Monitor, treat and prevent with these tips.
Several species of whiteflies are pests of greenhouse vegetable and ornamental crops. The most common are greenhouse whitefly (Trialeurodes vaporariorum), silverleaf whitefly (Bemisia argentifolii) and sweet potato whitefly (Bemisia tabaci). Whiteflies are so named because the adults look like tiny white flies that flit around plant foliage. They are not flies but sucking insects more closely related to scales, aphids and mealybugs. This is evident when you examine the nymphs, which are translucent scale-like discs on the underside of leaves.
Most plant species can be fed on by some species of whitefly. Common ornamental hosts include poinsettia, gerbera, hibiscus, begonia and coleus. Whiteflies also feed on vegetable crops including cucumbers and herbs.
Whiteflies typically lay eggs on the undersides of leaves. Tiny crawlers hatch and settle on leaves and molt into immobile nymphs. They feed by inserting flexible hollow mouthparts into phloem tissue and sucking the sugary fluid. This results in light green or yellow chlorotic spots on the tops of leaves where nymphs are sucking out fluid below. Like other phloem feeders, whiteflies produce honeydew that leaves shiny patches on leaves where black, sooty mold can grow.

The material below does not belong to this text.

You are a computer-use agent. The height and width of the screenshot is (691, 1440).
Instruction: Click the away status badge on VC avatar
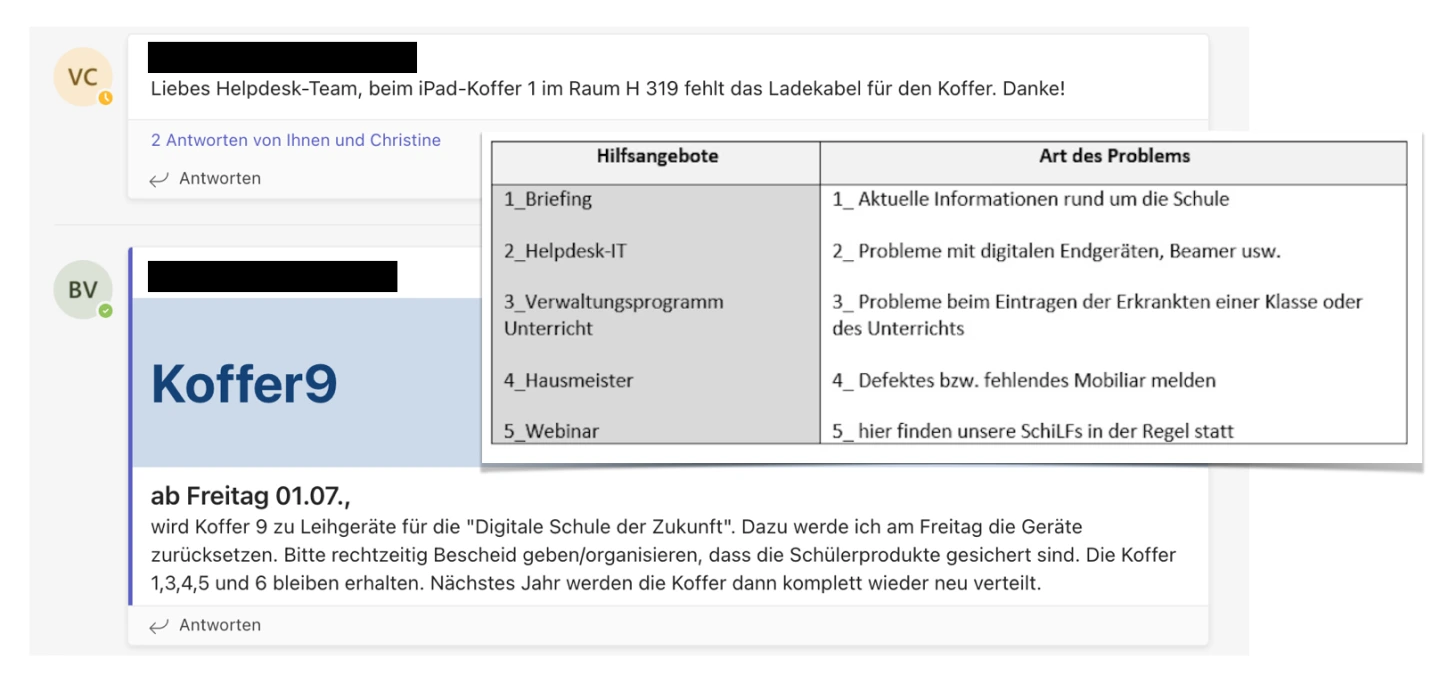point(105,98)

Whiteflies can persist in greenhouses year-round since they feed on so many plant species. They can also reproduce on many weeds inside or outside the greenhouse and on nearby field crops.

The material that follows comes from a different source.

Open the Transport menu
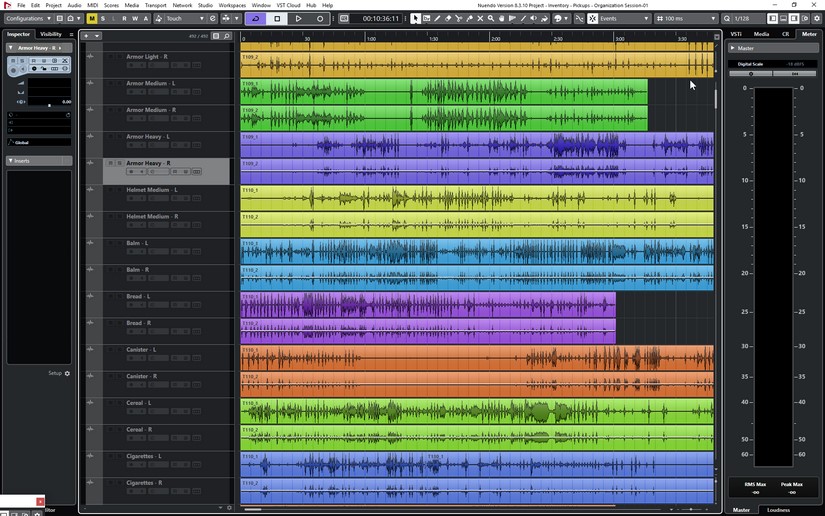Screen dimensions: 825x516 156,5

Monitor for adults using yellow sticky cards and by brushing plant foliage to watch for whiteflies that flit around and resettle. Scouting for nymphs is difficult and requires turning over leaves to look for the pests. Also look for shiny, sticky honeydew on leaves. Crops like poinsettia are prone to whitefly infestations, so scouting for adults, nymphs and damage is worthwhile.
As with all pests, prevent whiteflies from entering your greenhouse by screening greenhouse doors and vents. Inspect new plants and cuttings for whitefly adults and nymphs before bringing them into a greenhouse. Sanitation is the next line of defense to reduce whitefly abundance and damage. Whiteflies will reproduce on weeds so be sure to remove weeds from the inside and outside of greenhouses. High temperatures and over-fertilizing makes whiteflies and other sucking pests develop faster. So maintain only the temperature and fertilizer necessary to maximize crop performance.
There are several biological control agents available for whitefly management. Generalist predators like mirid bugs and lacewing larvae feed on many pest species including whiteflies and can help reduce pest pressure. The most common biological control agents for whiteflies are Encarsia and Eretmocerus parasitoids. These tiny wasps lay eggs inside or beneath whitefly nymphs. The wasp larvae then feed and develop within the nymph and emerge as an adult to kill more whiteflies. Pathogens like Beauveria bassiana are also good biological control options for whitefly management. Biological controls are best used as a preventative since they do not provide rapid suppression of large populations.
Many insecticides are available to include in your whitefly management program. Drenching with systemic insecticides can provide a baseline level of control. Remember that as plants grow they will be using up the insecticide in their tissue and in the soil. Thus, repeat drench applications as recommended on the label and after repotting to maintain efficacy. Foliar insecticides like insect growth regulators can also be used to clean up whitefly nymphs. Since whitefly nymphs are on the undersides of leaves and adults may fly outside of your spray area, assume you will not get them all. Continue monitoring and repeat applications as necessary. Rotate two or three products with different modes of action to reduce the development of insecticide resistance.